WHAT IS EXPECTED: Write out the passage of the news article on the Corona pastor case from "Those statements were" up to and including "pleaded not guilty.", word for word.

Corona pastor Lonny L. Remmers' alleged assault on a 13-year-old boy took place during a Bible study session as a circle of men watched, newly released court records say.
Statements by witness Steven Larkey to Corona police Detective Brad Voorhees added new details to previously reported allegations involving Remmers and two men, Nicholas J. Craig and Darryll D. Jeter Jr., who lived in one of Remmers' group homes. Larkey, also a group-home resident, reported the alleged incidents March 29.
Those statements were contained in affidavits written by Voorhees in support of search warrants in the case. Superior Court Judge Becky Dugan unsealed those affidavits after The Press-Enterprise argued in court that they should be made public. Defense attorneys objected to the release, fearing the publicity would jeopardize fair trials.
Remmers, head of the Heart of Worship Community Church, has been charged with assault with a deadly weapon and inflicting corporal injury on a minor. Craig and Jeter have been charged with kidnapping and assaulting the boy, among other crimes. All three defendants have pleaded not guilty.

(Stored data)

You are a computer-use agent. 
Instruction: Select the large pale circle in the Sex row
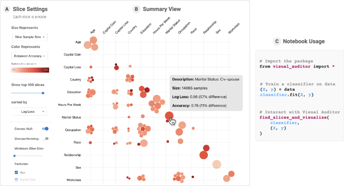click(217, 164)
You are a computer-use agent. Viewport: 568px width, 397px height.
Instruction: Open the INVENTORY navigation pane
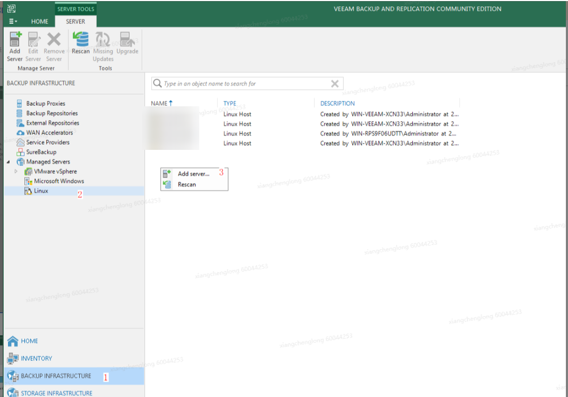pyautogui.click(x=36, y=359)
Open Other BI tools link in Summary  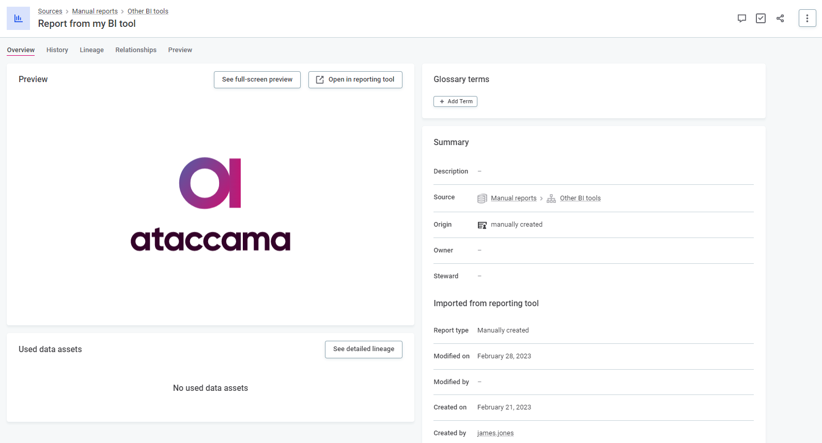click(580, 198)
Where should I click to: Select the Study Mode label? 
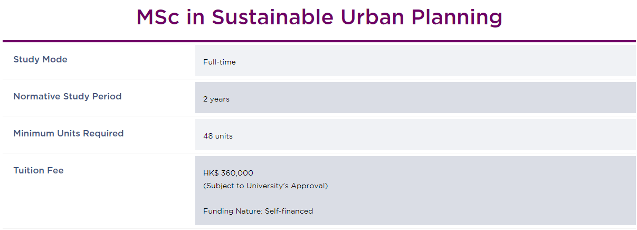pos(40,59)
--
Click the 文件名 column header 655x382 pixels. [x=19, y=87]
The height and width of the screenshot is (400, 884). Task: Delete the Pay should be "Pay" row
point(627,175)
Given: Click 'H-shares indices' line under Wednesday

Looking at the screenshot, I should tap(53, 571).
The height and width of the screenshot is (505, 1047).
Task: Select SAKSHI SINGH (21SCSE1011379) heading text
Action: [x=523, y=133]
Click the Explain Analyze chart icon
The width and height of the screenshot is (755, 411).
...
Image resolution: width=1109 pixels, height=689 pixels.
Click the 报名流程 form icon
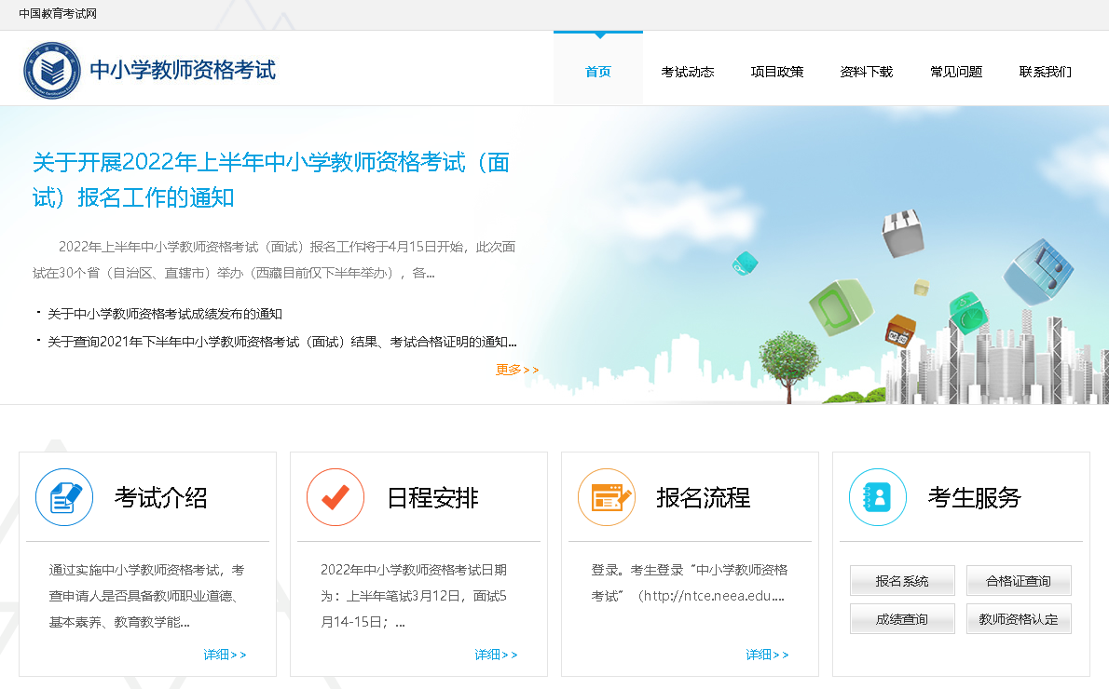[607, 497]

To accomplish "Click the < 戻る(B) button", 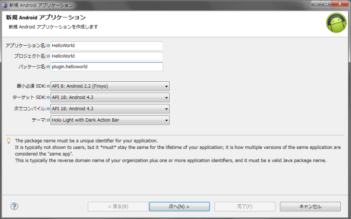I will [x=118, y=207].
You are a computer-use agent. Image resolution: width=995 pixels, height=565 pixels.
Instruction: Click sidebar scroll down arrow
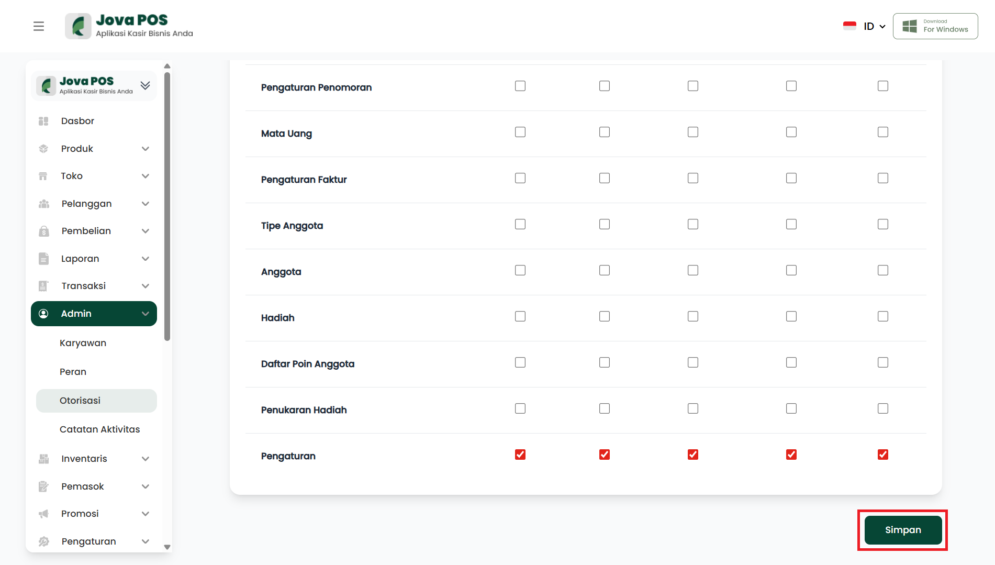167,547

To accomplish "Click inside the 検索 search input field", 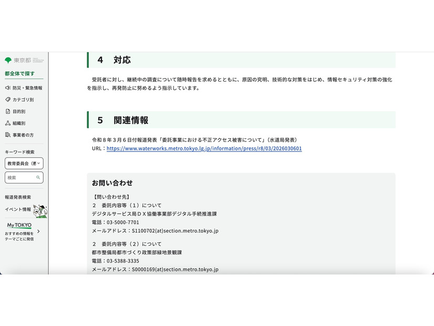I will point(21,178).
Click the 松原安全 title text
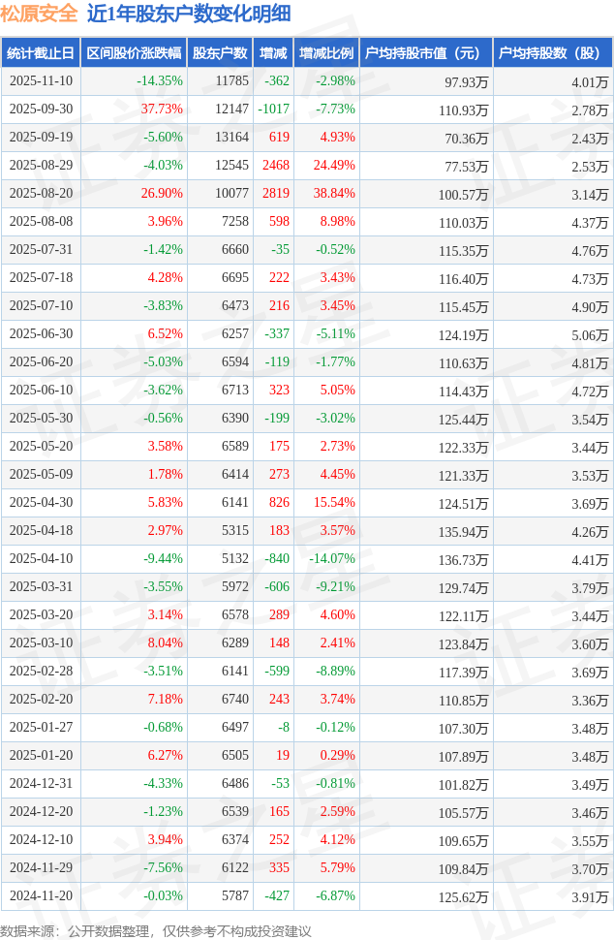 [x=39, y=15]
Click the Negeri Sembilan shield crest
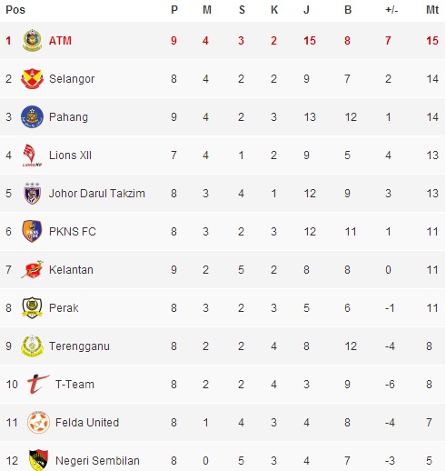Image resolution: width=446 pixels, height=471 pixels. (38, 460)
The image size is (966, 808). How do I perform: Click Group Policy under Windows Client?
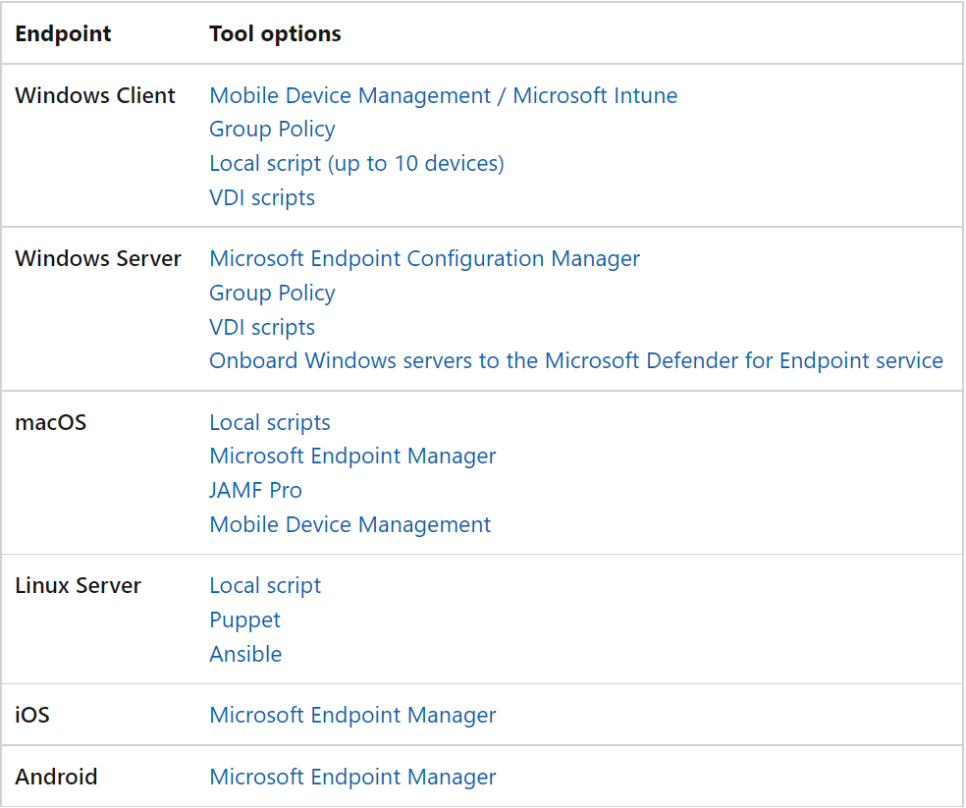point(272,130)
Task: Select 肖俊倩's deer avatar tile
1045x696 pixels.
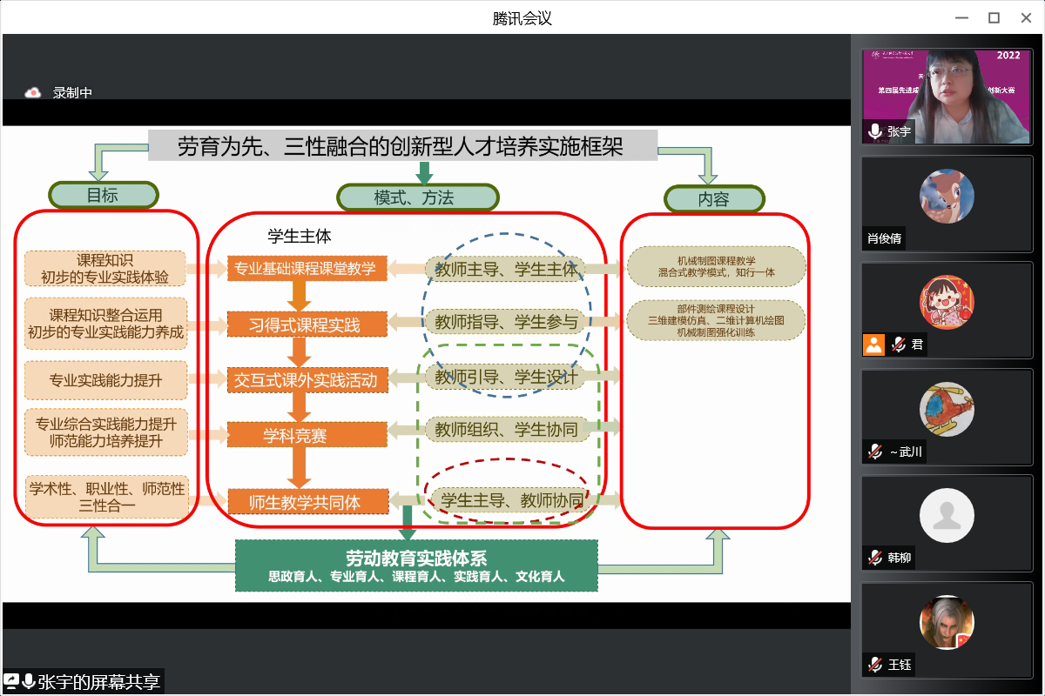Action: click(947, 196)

ANSWER TO THIS PROBLEM:
Those statements were contained in affidavits written by Voorhees in support of search warrants in the case. Superior Court Judge Becky Dugan unsealed those affidavits after The Press-Enterprise argued in court that they should be made public. Defense attorneys objected to the release, fearing the publicity would jeopardize fair trials.
Remmers, head of the Heart of Worship Community Church, has been charged with assault with a deadly weapon and inflicting corporal injury on a minor. Craig and Jeter have been charged with kidnapping and assaulting the boy, among other crimes. All three defendants have pleaded not guilty.